Subgroup analyses revealed that especially non-vaccinated participants answered the questionnaire different from others. Non-vaccinated individuals rejected state and federal authorities more frequently as information sources and relied more on social media, which has been indicated to promote misinformation on COVID-19 as well as rumors, stigma, and conspiracy theories [27]. They disbelieved in the accuracy of the PCR test and displayed a strong preference for using RATs. Favoring RATs as a detection method with comparably low sensitivity might lead to higher numbers of non-detected SARS-CoV-2 infections in this subgroup [11,12,13, 16]. Non-vaccinated participants indicated more frequently to be willing to abandon hygiene measures, in general, as well as after receiving a negative SARS-CoV-2 test result, and less afraid of SARS-CoV-2 transmission after a negative RAT result. Finally, non-vaccinated individuals agreed less frequently to quarantining being the appropriate behavior after a positive RAT. Taken together, our findings indicate that this subgroup displays a higher risk for SARS-CoV-2 infection and disease spread. This is striking, because non-vaccinated individuals are in general more susceptible to SARS-CoV-2 infection and severe COVID-19 [2,3,4], and thus should be well informed about test performance and hygiene measures.

Other than using online and social media more frequently, younger participants showed a preference for RATs and were less afraid of SARS-CoV-2 transmission after receiving negative test results, potentially making this subgroup more vulnerable to viral infection. Interestingly, individuals with lower school diplomas as their highest educational degree, gathered information less often from online media and scientific sources and, at the same time, reported more often to be uninformed, possibly explaining why this subgroup estimated the sensitivity of both SARS-CoV-2 detection methods lower than others. In contrast to others, HCWs preferred the PCR test over RATs for COVID-19 testing. This might be due to weekly PCR tests for all patient care employees at the study site hospitals, the LMU Klinikum, that made HCWs more accustomed to this testing method.

MATERIAL PROVIDED ->
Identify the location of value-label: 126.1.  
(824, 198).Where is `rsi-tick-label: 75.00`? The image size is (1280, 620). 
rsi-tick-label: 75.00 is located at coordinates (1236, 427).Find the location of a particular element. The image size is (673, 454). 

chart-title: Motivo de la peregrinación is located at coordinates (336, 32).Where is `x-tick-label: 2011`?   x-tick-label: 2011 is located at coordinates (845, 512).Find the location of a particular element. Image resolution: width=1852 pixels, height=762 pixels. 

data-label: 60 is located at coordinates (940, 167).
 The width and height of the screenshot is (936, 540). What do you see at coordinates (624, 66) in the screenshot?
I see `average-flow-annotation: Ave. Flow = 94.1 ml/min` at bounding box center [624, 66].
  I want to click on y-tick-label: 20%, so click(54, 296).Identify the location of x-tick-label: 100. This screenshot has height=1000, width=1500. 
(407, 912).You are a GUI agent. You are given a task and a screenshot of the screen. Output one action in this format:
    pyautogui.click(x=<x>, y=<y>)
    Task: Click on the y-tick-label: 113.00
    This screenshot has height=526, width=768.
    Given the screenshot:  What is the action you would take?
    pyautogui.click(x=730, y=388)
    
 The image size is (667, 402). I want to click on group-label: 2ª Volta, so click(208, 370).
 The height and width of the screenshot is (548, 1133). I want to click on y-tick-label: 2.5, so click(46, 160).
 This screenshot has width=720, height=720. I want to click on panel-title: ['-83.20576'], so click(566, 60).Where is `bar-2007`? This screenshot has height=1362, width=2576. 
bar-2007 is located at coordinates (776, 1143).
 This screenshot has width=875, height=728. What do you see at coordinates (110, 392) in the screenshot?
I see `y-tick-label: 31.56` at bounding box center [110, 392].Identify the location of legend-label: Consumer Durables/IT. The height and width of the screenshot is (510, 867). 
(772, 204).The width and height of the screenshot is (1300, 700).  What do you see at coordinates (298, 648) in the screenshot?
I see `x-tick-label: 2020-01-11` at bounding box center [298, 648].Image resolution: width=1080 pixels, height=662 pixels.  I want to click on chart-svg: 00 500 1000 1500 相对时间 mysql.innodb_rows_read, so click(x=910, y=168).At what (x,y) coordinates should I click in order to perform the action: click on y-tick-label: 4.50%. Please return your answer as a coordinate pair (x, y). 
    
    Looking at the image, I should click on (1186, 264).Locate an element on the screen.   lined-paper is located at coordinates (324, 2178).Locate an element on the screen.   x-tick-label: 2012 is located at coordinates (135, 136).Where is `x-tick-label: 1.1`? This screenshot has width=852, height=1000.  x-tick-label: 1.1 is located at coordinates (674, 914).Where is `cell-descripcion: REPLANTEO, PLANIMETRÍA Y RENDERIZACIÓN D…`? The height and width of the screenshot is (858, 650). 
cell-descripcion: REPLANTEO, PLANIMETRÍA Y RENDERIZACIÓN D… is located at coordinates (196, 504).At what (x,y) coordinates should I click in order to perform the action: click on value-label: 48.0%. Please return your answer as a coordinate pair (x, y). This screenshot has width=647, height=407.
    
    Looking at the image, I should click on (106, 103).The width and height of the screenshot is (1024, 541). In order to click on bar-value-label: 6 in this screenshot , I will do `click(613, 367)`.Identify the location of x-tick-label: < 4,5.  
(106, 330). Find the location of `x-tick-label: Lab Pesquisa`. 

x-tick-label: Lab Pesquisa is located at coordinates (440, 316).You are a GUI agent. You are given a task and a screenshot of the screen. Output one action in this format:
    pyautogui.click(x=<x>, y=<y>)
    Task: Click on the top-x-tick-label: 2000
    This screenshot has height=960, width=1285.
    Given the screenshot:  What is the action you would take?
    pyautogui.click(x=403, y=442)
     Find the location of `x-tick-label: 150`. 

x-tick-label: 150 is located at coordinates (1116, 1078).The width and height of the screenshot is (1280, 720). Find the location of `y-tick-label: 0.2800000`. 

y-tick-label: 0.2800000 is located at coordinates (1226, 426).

PROMPT -> Write a continuation of the passage on COVID-19 testing attitudes, starting after its final sentence. The records have no connection to the passage on COVID-19 testing attitudes.

THE ANSWER ->
A limitation of this study is that the study population might not be fully representative of Munich’s population. Compared to the city’s age demographic [19], a larger fraction of young individuals and less elderly participated in the study, which could be caused by using an online questionnaire that was to be accessed with a smartphone. Individuals with low education level and non-German speakers were underrepresented in the study and, in contrast, HCWs were overrepresented. This is potentially due to recruiting participants, among others, at the LMU and the university hospital and giving out the recruitment material mainly in German language. Furthermore, vaccination rates among study participants were higher than estimated for Munich at the time the study was conducted [28], which could be because of non-vaccinated individuals being reluctant to participate in research related to COVID-19 and due to overrepresentation of HCWs in the study. On a more general level, this study likely is biased towards self-reporting, well-educated, health conscious vaccinated German speakers with a positive attitude towards health.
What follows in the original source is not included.